### Your instructions
Please output all the entries word for word, without the pictures.

Stored records:
#####

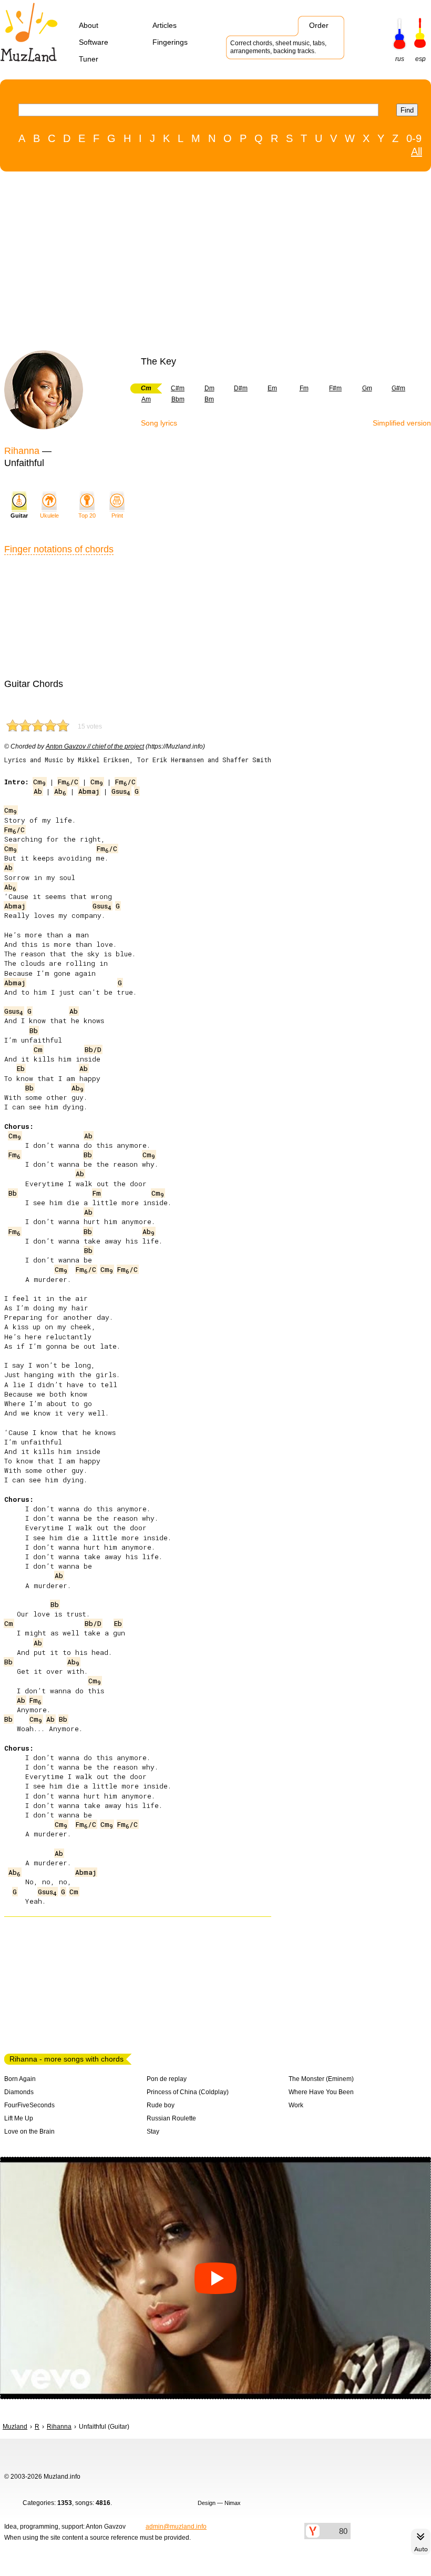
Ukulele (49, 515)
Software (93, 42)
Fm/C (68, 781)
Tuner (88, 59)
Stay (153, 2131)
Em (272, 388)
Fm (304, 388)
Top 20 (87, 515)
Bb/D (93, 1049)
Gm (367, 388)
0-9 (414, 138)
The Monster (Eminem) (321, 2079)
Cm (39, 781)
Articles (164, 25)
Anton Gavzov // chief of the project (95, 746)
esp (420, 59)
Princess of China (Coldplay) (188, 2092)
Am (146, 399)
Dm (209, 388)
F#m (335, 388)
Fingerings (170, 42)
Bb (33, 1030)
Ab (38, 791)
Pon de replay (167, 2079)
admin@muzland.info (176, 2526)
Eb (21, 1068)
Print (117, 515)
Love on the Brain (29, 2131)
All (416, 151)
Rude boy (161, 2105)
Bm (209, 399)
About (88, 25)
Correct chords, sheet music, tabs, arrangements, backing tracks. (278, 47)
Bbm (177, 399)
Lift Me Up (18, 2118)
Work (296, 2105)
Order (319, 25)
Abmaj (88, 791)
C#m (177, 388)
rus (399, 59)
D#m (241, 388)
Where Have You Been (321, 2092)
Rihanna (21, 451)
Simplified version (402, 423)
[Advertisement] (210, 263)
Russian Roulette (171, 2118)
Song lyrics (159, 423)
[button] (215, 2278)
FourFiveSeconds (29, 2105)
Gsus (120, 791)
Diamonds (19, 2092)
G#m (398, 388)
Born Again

#####

### Solution to the exercise
Ukulele (49, 515)
Software (93, 42)
Fm/C (68, 781)
Tuner (88, 59)
Stay (153, 2131)
Em (272, 388)
Fm (304, 388)
Top 20 (87, 515)
Bb/D (93, 1049)
Gm (367, 388)
0-9 (414, 138)
The Monster (Eminem) (321, 2079)
Cm (39, 781)
Articles (164, 25)
Anton Gavzov // chief of the project (95, 746)
esp (420, 59)
Princess of China (Coldplay) (188, 2092)
Am (146, 399)
Dm (209, 388)
F#m (335, 388)
Fingerings (170, 42)
Bb (33, 1030)
Ab (38, 791)
Pon de replay (167, 2079)
admin@muzland.info (176, 2526)
Eb (21, 1068)
Print (117, 515)
Love on the Brain (29, 2131)
All (416, 151)
Rude boy (161, 2105)
Bm (209, 399)
About (88, 25)
Correct chords, sheet music, tabs, arrangements, backing tracks. (278, 47)
Bbm (177, 399)
Lift Me Up (18, 2118)
Work (296, 2105)
Order (319, 25)
Abmaj (88, 791)
C#m (177, 388)
rus (399, 59)
D#m (241, 388)
Where Have You Been (321, 2092)
Rihanna (21, 451)
Simplified version (402, 423)
[Advertisement] (210, 263)
Russian Roulette (171, 2118)
Song lyrics (159, 423)
[button] (215, 2278)
FourFiveSeconds (29, 2105)
Gsus (120, 791)
Diamonds (19, 2092)
G#m (398, 388)
Born Again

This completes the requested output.